Two widely noted deficiencies of the Genetic Algorithm (GA) are its tendency to get trapped at local maxima and the difficulty it has handling a changing environment after convergence has occurred. These two problems can be shown to be related; a solution to the former should help to alleviate the latter. In the 1930s, a mechanism was proposed by Sewall Wright to address the local maxima problem. He called this process the Shifting Balance Theory (SBT) of evolution. In this dissertation, it is conjectured that the same mechanisms that theoretically help the SBT prevent premature convergence in nature will improve the GA's performance in highly multimodal environments and when tracking a global optima in dynamic environments. This should especially be true for dynamic environments that have remained stationary for a long time allowing populations to prematurely converge.

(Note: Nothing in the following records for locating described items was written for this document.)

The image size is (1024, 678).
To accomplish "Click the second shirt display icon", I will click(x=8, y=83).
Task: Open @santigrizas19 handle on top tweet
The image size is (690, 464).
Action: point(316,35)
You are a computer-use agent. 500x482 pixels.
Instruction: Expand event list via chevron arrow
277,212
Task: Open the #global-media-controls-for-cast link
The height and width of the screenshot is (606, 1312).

When abstracting the SBT process to add it to the GA, the SBT had to be modified to remove defects inherent in its original formulation. This was carefully done to keep the properties of the SBT that were believed to both increase the adaptive abilities of the GA and prevent it from prematurely converging. The resulting mechanism, which is a multipopulational system, can be added as a 'plug-in' module to any evolutionary algorithm and therefore was named the Shifting Balance Evolutionary Algorithm (SBEA). When applied to the GA, it is called the SBGA.

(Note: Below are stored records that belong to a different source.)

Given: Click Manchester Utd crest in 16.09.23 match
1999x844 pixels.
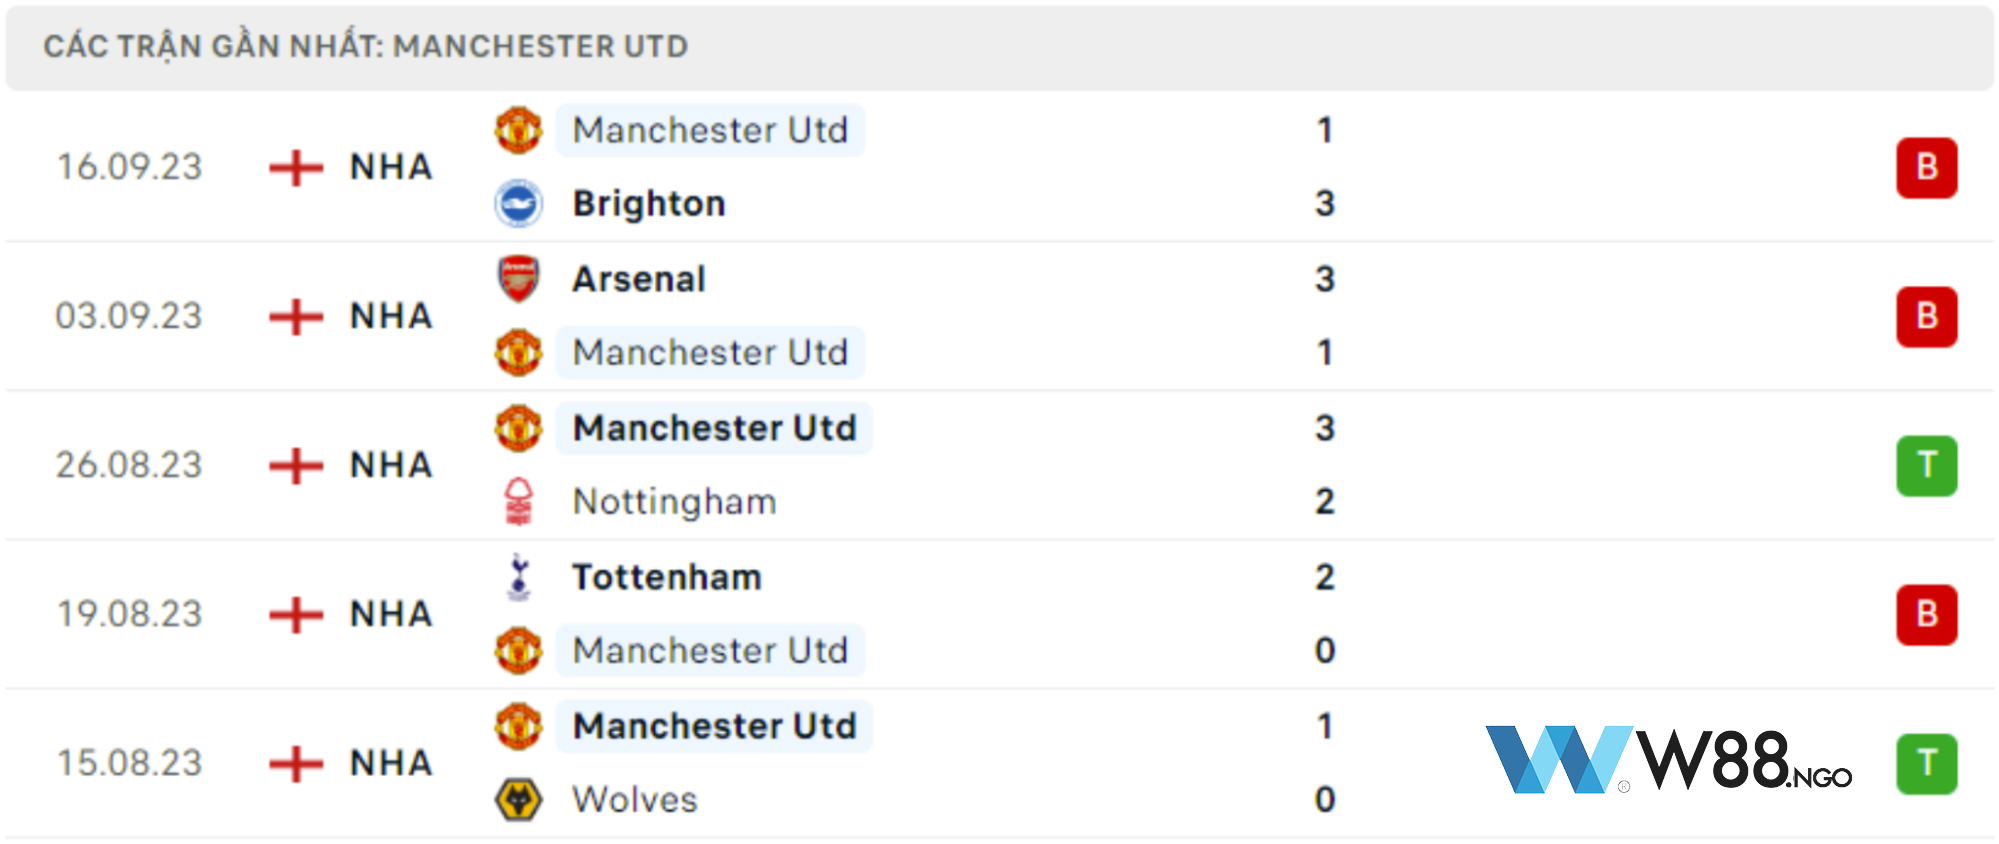Looking at the screenshot, I should pos(519,130).
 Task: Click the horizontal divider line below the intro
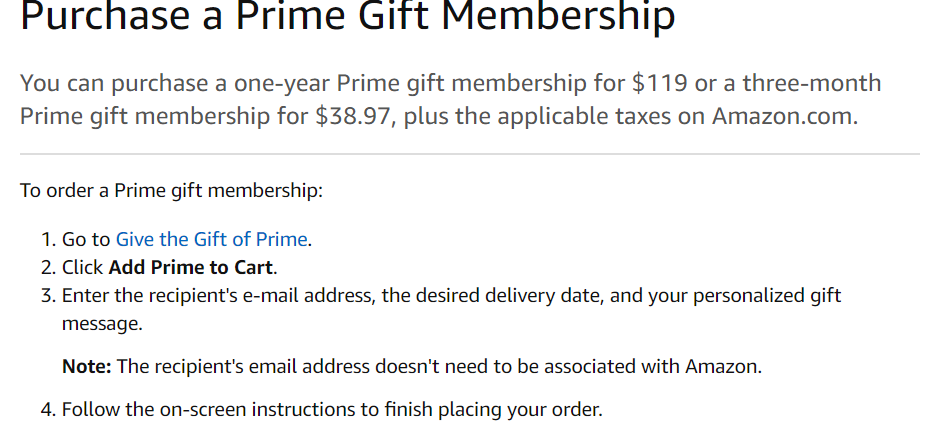[x=470, y=155]
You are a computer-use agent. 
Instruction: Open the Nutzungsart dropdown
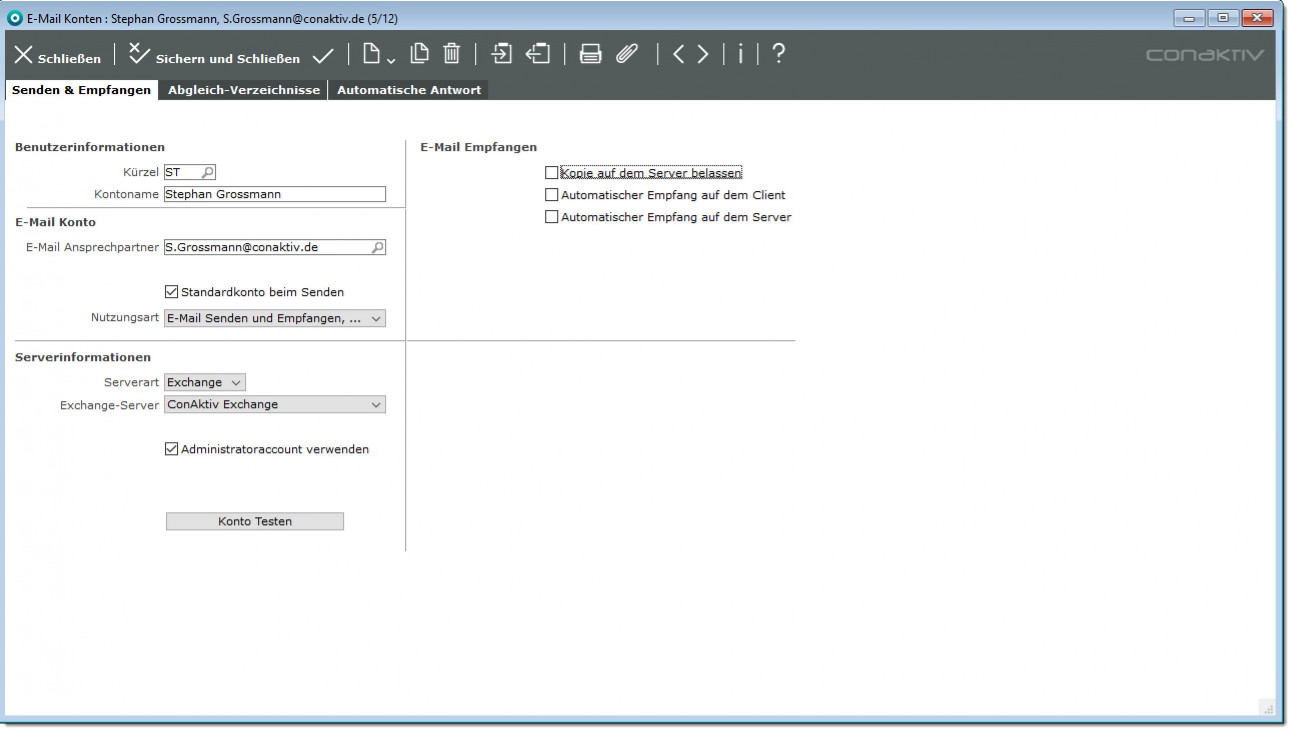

While formulating the SBGA, some mathematical theories had to be developed: the definition of the distance between two populations, and a measure of the amount of overlap between them. These concepts were needed for the mechanisms used to control the multipopulations.
Using an implementation of the SBGA, experimental results and analysis are presented demonstrating that the SBGA does, in fact, lessen the problem of premature convergence and also improves performance under a dynamic environment, thereby mitigating both deficiencies.